→ Consigne A
Pouvez-vous reproduire à l'identique l'extrait sur le concours de l'ENM, en entier ?

Pour la tenue du concours, le directeur de l'ENM est philosophe : «Tout le monde aura été soumis à la difficulté de travailler à distance, au décalage dans le temps. Il est vrai que ça se joue très souvent à pas grand-chose, mais le concours de l'ENM, c'est un concours d'excellence. C'est un peu les Jeux olympiques : si vous êtes quatrième, vous êtes quasiment du même niveau que le troisième mais vous ne montez pas sur le podium.» Pour lui, pas de doute, «c'est la motivation qui départagera les candidats à l'arrivée, c'est encore plus vrai en cette période. Et puis, certains sont même ravis d'avoir trois mois de révision supplémentaires». Liam, étudiant en droit de 22 ans, reste sceptique : «Les organisateurs du concours ont fait au mieux compte tenu des circonstances et des impératifs, mais la fermeture des bibliothèques universitaires a été pour moi très pénalisante. Je n'exclus pas de le passer plutôt l'année prochaine.»

→ Listing fourni

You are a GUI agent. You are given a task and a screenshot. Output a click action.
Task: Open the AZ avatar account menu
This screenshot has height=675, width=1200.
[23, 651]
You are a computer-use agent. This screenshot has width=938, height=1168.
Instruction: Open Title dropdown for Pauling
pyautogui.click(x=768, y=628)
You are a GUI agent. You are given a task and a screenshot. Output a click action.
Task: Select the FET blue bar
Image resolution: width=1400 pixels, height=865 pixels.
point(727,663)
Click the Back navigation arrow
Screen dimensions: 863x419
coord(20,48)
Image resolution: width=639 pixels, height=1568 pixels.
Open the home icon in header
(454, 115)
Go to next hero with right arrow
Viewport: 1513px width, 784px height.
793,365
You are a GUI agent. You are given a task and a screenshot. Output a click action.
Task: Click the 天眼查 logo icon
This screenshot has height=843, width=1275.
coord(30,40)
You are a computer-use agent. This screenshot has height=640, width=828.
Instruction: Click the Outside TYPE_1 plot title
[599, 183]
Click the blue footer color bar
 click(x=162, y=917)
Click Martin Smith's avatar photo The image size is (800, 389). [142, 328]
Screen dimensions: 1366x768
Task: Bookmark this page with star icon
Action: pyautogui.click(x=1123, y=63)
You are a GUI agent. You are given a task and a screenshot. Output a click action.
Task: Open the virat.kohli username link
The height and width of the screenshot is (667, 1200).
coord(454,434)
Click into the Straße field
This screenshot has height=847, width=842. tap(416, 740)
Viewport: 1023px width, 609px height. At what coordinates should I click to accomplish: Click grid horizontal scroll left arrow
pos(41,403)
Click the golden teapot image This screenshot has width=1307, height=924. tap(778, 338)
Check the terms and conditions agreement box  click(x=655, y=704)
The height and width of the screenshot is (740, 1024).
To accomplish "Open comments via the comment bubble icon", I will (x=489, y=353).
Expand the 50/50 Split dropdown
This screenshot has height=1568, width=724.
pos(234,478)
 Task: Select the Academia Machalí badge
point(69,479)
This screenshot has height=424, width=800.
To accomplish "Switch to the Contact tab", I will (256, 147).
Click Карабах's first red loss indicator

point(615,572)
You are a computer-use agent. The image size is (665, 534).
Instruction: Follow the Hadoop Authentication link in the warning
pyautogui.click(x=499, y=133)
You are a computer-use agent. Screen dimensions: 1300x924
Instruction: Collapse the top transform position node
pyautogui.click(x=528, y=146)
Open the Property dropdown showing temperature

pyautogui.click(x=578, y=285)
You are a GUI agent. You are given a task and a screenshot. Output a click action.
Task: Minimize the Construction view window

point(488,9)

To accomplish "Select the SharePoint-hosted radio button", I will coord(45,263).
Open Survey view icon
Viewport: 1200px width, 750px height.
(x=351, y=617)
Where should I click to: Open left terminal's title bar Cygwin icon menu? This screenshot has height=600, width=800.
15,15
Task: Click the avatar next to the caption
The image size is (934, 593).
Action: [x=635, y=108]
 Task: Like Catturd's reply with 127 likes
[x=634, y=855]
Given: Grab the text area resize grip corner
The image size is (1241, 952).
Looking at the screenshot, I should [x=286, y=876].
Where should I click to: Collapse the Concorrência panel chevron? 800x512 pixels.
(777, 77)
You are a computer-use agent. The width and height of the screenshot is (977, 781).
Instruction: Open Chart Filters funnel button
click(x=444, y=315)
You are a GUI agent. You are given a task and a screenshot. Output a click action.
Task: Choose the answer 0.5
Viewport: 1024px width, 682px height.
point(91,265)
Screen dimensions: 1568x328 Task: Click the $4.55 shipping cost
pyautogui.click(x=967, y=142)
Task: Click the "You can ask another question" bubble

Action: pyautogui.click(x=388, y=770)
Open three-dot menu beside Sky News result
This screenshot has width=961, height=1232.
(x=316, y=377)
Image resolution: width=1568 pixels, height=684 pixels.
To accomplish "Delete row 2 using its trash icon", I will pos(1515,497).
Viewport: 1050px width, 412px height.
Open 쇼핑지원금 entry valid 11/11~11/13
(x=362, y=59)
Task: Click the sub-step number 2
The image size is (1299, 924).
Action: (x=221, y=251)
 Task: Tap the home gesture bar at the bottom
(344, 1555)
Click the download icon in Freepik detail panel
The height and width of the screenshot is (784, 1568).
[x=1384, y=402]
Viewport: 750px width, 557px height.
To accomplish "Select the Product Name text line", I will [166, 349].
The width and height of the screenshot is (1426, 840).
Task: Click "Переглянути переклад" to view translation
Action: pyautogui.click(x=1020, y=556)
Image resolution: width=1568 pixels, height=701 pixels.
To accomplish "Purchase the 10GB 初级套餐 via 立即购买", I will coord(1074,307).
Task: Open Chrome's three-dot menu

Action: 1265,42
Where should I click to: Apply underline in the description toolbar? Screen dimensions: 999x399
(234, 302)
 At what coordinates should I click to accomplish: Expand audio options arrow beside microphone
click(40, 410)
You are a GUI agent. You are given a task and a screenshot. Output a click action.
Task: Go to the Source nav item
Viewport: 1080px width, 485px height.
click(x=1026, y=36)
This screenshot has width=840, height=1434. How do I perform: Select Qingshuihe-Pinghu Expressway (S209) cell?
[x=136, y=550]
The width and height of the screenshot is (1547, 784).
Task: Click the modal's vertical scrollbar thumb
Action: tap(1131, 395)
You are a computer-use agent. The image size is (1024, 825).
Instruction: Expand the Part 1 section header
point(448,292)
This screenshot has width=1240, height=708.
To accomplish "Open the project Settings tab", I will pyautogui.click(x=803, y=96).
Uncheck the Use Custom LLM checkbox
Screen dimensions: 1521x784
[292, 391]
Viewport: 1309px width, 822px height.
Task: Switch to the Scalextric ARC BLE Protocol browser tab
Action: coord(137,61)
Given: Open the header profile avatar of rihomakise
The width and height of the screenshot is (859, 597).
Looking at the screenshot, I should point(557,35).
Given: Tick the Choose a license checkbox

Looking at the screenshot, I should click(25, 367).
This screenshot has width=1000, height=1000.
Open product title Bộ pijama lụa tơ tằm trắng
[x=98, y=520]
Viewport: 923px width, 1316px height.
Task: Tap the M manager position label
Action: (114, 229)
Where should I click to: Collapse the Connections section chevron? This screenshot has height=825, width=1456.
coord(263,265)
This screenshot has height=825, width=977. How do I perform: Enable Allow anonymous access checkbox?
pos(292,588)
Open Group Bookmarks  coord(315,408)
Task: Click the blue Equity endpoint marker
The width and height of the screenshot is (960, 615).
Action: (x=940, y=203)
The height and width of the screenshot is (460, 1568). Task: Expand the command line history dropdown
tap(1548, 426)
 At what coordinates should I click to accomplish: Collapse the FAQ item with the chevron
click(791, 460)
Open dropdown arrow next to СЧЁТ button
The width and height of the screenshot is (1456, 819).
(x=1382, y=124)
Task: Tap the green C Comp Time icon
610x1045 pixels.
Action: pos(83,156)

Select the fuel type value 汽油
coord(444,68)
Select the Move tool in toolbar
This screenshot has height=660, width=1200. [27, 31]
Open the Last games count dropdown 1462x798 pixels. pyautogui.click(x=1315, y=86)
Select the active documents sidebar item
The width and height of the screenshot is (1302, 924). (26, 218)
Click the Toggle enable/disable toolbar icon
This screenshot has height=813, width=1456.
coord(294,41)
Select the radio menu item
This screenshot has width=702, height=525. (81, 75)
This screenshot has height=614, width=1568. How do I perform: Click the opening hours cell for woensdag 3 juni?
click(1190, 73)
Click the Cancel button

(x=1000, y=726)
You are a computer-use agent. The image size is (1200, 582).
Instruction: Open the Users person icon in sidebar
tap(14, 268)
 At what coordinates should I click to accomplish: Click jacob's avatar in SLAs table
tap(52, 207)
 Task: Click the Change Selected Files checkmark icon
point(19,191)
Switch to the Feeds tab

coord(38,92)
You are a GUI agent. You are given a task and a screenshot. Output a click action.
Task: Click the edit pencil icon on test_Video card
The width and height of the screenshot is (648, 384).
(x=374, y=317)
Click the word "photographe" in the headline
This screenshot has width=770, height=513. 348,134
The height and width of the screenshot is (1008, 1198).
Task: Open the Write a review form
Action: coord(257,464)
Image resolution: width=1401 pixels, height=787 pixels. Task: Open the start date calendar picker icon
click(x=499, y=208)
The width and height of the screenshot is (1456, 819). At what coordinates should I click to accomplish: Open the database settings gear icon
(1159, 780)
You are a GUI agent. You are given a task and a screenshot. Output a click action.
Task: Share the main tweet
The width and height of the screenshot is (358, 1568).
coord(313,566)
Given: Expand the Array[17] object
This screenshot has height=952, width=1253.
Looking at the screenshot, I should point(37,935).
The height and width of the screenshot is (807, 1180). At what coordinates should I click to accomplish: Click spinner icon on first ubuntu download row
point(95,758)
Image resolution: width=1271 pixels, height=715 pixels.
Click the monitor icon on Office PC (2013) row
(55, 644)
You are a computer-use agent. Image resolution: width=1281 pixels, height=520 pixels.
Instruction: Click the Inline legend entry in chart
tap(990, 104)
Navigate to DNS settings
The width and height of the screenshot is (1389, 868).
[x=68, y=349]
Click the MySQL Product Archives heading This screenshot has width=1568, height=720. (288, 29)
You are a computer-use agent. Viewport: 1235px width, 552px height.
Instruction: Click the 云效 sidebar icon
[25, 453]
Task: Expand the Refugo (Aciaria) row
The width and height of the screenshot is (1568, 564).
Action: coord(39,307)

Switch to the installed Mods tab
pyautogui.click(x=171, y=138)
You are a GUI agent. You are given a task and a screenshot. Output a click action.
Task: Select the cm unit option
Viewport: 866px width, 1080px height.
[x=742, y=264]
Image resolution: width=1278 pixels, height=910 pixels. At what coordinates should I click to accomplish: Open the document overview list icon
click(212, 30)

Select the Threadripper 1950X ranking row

→ Consigne B
Pouvez-vous mettre en liste numérotée les lignes du listing, de la ligne contenant « You are a computer-use agent. Viewport: 1235px » jusqu'à celle contenant « click(212, 30) », ces deux lignes comprises, sans les lignes vides ?

→ Réponse A
Pour la tenue du concours, le directeur de l'ENM est philosophe : «Tout le monde aura été soumis à la difficulté de travailler à distance, au décalage dans le temps. Il est vrai que ça se joue très souvent à pas grand-chose, mais le concours de l'ENM, c'est un concours d'excellence. C'est un peu les Jeux olympiques : si vous êtes quatrième, vous êtes quasiment du même niveau que le troisième mais vous ne montez pas sur le podium.» Pour lui, pas de doute, «c'est la motivation qui départagera les candidats à l'arrivée, c'est encore plus vrai en cette période. Et puis, certains sont même ravis d'avoir trois mois de révision supplémentaires». Liam, étudiant en droit de 22 ans, reste sceptique : «Les organisateurs du concours ont fait au mieux compte tenu des circonstances et des impératifs, mais la fermeture des bibliothèques universitaires a été pour moi très pénalisante. Je n'exclus pas de le passer plutôt l'année prochaine.»

→ Réponse B
1. You are a computer-use agent. Viewport: 1235px width, 552px height.
2. Instruction: Click the 云效 sidebar icon
3. [25, 453]
4. Task: Expand the Refugo (Aciaria) row
5. The width and height of the screenshot is (1568, 564).
6. Action: coord(39,307)
7. Switch to the installed Mods tab
8. pyautogui.click(x=171, y=138)
9. You are a GUI agent. You are given a task and a screenshot. Output a click action.
10. Task: Select the cm unit option
11. Viewport: 866px width, 1080px height.
12. [x=742, y=264]
13. Image resolution: width=1278 pixels, height=910 pixels. At what coordinates should I click to accomplish: Open the document overview list icon
14. click(212, 30)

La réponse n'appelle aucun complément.